Anand Vaishnav of News18 called it a mix of "situational tracks and guaranteed chartbusters" where he considered the "distinction is evident in the music, as it is set in two different times and is one of the most complete albums in recent times." Karthik Srinivasan of Bangalore Mirror wrote "[O]verall, Love Aaj Kal's soundtrack has everything one expects — take a bow, Pritam!" Calling it "addictive, diverse and enjoyable", Steve Chatha of BBC added that the album had "enough quality on show to maintain Pritam's reputation".

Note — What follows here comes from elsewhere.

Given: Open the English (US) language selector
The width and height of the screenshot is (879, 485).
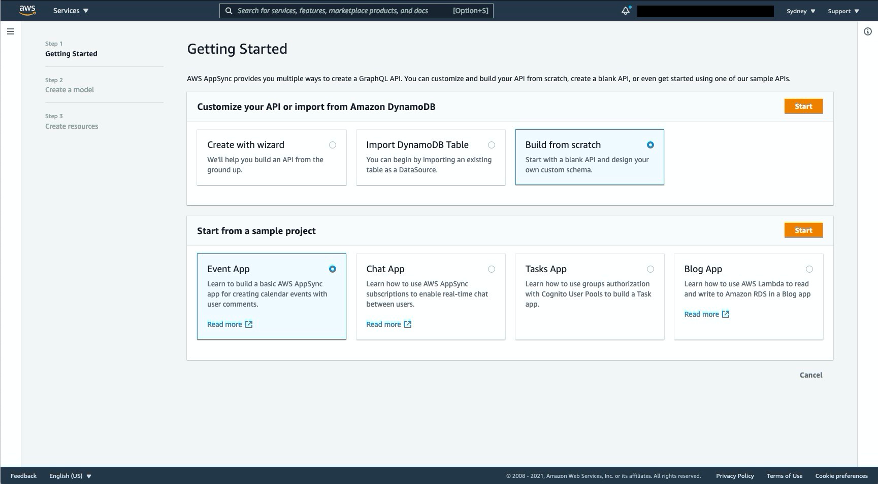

=== Commercial reception ===
According to Box Office India, with around 1,600,000 units (1.6 million units) sold, this film's soundtrack was the eighth highest-best-selling album of the year. "Aahun Aahun" was subsequently being listed in the "Top 10 Bollywood Songs of 2009" by The Times of India and Sify. All the songs in the film were chartbusters, with The Times of India admitting that the songs are still reminiscent even in the current period. Nirmikha Singh of Rolling Stone India added that the album as well as the soundtracks of Singh Is Kinng (2008) and Ajab Prem Ki Ghazab Kahani (2009) "dominated playlists at sangeet parties and Bollywood club nights for at least a decade".

== Accolades ==

| Award | Date of ceremony | Category | Recipient(s) | Result | Ref. |
| Filmfare Awards | 27 February 2010 | Best Music Director | Pritam | Nominated |  |
| Best Lyricist | Irshad Kamil for "Aaj Din Chadheya" | Won |
| Best Male Playback Singer | Rahat Fateh Ali Khan for "Aaj Din Chadheya" | Nominated |
| Best Female Playback Singer | Sunidhi Chauhan for "Chor Bazaari" | Nominated |
| Best Choreography | Bosco–Caesar for "Chor Bazaari" | Won |
| International Indian Film Academy Awards | 5 June 2010 | Best Music Director | Pritam | Won |  |
| Best Lyricist | Irshad Kamil for "Aaj Din Chadheya" | Nominated |
| Best Male Playback Singer | Rahat Fateh Ali Khan for "Aaj Din Chadheya" | Nominated |
| Best Female Playback Singer | Sunidhi Chauhan for "Chor Bazaari" | Nominated |
| Best Choreography | Bosco–Caesar for "Chor Bazaari" | Won |
| Mirchi Music Awards | 10 February 2010 | Album of The Year | Love Aaj Kal – Pritam | Nominated |  |
| Male Vocalist of The Year | Rahat Fateh Ali Khan for "Aaj Din Chadheya" | Nominated |
| Producers Guild Film Awards | 8 January 2010 | Best Music Director | Pritam | Won |  |
| Best Lyricist | Irshad Kamil for "Twist" | Nominated |
| Best Male Playback Singer | Mohit Chauhan for "Yeh Dooriyaan" | Won |
| Best Female Playback Singer | Sunidhi Chauhan for "Chor Bazaari" | Nominated |
| Screen Awards | 9 January 2010 | Best Music Director | Pritam | Nominated |  |
| Best Lyricist | Irshad Kamil for "Chor Bazaari" | Won |
| Best Male Playback Singer | Rahat Fateh Ali Khan for "Aaj Din Chadheya" | Won |
| Best Editing | Aarti Bajaj | Nominated |
| Stardust Awards | 17 January 2010 | New Musical Sensation – Male | Mohit Chauhan for "Yeh Dooriyaan" | Nominated |  |

== Legacy ==
A spiritual successor on the same name was released on 14 February 2020, with Kartik Aaryan and Saif's daughter Sara Ali Khan in the lead roles. Ali, Pritam and Kamil reprised the roles as director, musician and lyricist for this film as well. Like the prequel's music, the soundtrack was also well received in contrast to the negative response for this film.